Family Projection Process - This concept describes the way parents transmit their emotional problems to a child.
Multigenerational Transmission Process - This concept describes how small differences in the levels of differentiation between parents and their offspring lead over many generations to marked differences in differentiation among the members of a multigenerational family. The way people relate to one another creates differences, which are transmitted across generations.
Emotional Cut Off - People sometimes manage their unresolved emotional issues with parents, siblings, and other family members by reducing or totally cutting off emotional contact with them.
Sibling Position - Bowen theory incorporates psychologist Walter Toman’s work relating to sibling position. People who grow up in the same sibling position have important common characteristics.
Societal Emotional Process - This concept describes how the emotional system governs behavior on a societal level, similar to that within a family, which promotes both progressive and regressive periods in a society.
Virginia Satir was very intelligent and bright. Her biggest interest in life is to achieve her therapeutic practice. She studied in Milwaukee State Teachers College, where she earned her bachelor's degree in education, in the year 1948 she completed her masters at the university of Chicago.
Her contribution to psychology tells us how she believes that..
most mental illnesses that are inhabited by people caused by traumatic family experiences or the effects of your childhood.
In the year 1964, she wrote a book named Conjoint Family Therapy that included how the importance of self worth to people and the further enhancement of the causes and effects of behavior through ones self.
1) All people await the potential of growth and are capable of transformation.
2) People carry all the resources they need for positive growth and development.
3) Families are systems wherein everyone and everything impacts and is impacted by everyone and everything else.
4) The beliefs of counselors are more important than their techniques.
Virginia Satir studied families and created an idea of family roles in the household. She believed a role that a person assumes in their family tends to be the founding of where the adult will grow.
* The Blamer - The family member who constantly finds fault and criticizes
* The Computer - The non-affectionate intellectual
* The Distractor - The person who stirs things up in order to shift the focus away from emotional issues
* The Placator - The apologetic people-pleaser
* The Leveler - The open, honest, and direct communicator
Family dynamics are the patterns of relating, or interactions, between family members. Each family system and its dynamics are unique, although there are some common patterns.

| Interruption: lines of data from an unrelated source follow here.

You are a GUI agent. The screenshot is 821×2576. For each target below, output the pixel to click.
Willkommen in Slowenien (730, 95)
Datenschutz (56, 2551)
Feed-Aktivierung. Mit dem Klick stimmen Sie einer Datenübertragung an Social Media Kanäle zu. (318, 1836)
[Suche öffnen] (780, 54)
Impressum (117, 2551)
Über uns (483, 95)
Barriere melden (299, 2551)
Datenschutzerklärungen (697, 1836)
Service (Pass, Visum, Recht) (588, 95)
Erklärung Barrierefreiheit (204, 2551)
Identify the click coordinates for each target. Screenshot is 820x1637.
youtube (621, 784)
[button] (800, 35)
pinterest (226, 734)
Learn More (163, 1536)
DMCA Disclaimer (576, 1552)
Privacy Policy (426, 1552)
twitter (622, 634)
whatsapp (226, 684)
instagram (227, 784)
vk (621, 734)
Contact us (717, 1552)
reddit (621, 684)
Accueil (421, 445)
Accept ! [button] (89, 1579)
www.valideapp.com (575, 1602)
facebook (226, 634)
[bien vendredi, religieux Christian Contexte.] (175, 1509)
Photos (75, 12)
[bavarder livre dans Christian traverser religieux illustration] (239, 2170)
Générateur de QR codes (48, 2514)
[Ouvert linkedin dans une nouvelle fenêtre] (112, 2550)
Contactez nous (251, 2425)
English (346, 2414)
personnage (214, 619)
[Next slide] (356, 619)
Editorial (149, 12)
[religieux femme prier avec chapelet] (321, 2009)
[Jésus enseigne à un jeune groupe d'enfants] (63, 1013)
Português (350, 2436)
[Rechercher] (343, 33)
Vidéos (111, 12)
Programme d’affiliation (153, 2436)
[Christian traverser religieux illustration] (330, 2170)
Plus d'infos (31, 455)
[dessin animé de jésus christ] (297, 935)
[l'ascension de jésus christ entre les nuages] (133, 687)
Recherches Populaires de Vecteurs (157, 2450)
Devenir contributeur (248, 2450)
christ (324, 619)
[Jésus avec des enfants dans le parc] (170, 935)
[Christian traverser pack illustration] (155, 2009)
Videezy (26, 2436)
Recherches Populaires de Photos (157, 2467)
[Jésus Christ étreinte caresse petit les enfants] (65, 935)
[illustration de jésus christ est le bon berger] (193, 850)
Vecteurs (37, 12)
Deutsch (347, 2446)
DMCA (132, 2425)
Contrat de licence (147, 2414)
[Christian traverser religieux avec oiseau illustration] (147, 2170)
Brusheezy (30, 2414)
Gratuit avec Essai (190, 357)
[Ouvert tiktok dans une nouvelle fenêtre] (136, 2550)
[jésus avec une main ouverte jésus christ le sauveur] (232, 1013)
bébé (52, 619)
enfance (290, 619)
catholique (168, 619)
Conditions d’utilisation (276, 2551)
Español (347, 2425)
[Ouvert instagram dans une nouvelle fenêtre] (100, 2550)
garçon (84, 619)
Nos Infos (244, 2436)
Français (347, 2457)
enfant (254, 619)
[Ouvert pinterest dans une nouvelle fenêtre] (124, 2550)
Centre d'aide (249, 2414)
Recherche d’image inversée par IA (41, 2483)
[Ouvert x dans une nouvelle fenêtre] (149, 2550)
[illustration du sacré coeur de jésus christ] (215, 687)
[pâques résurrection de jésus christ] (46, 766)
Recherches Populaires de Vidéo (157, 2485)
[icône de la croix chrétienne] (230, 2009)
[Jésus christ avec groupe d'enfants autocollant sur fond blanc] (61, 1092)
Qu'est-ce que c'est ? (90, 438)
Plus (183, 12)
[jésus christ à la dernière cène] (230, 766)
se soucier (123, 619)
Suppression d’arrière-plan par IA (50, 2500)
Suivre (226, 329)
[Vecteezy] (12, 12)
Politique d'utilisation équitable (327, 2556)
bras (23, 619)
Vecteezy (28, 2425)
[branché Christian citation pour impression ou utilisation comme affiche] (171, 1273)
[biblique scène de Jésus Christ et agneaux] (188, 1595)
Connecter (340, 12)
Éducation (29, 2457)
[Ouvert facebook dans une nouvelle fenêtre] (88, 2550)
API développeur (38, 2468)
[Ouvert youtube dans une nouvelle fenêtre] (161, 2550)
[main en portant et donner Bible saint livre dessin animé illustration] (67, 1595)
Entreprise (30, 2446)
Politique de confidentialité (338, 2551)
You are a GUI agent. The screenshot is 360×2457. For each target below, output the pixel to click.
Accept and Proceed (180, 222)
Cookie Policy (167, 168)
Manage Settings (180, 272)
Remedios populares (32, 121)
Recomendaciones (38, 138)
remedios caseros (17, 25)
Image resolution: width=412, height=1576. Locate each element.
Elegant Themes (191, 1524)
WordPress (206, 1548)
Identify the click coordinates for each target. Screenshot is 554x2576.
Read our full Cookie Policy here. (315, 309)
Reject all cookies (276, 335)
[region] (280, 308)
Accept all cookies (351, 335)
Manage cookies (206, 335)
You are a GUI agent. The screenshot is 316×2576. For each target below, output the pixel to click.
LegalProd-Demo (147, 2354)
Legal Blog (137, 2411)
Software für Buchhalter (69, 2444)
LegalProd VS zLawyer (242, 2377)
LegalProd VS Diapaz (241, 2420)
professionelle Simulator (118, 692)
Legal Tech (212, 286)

All families have some helpful and some unhelpful dynamics
Even where there is little or no present contact with family, a young person will have been influenced by dynamics in earlier years. Family dynamics often have a strong influence on the way young people see themselves, others and the world, and influence their relationships, behaviours and their wellbeing.
An understanding of the impact of family dynamics on a young person's self-perception may help workers pinpoint and respond to the driving forces behind a young person's current needs.
Conclusion
- Each family have different backgrounds which makes no family the same. Each and every family is unique in their own ways. Family is what makes a person themself. We should not judge someone with their outward and physical appearance, because we do not know what has and is happening deep inside them.
Summary Statement
- Family structure is the classifications of the family we're in. This shows how different each family is.
- Family system theory basically states that individuals cannot be understood alone but he must be understood as a part of a family.
- Family dynamics is basically the pattern of relating or interacting with other family members.
Conclusion Statement
"Family are like music notes, there are high notes and low notes, but it will always result to a good song when played properly."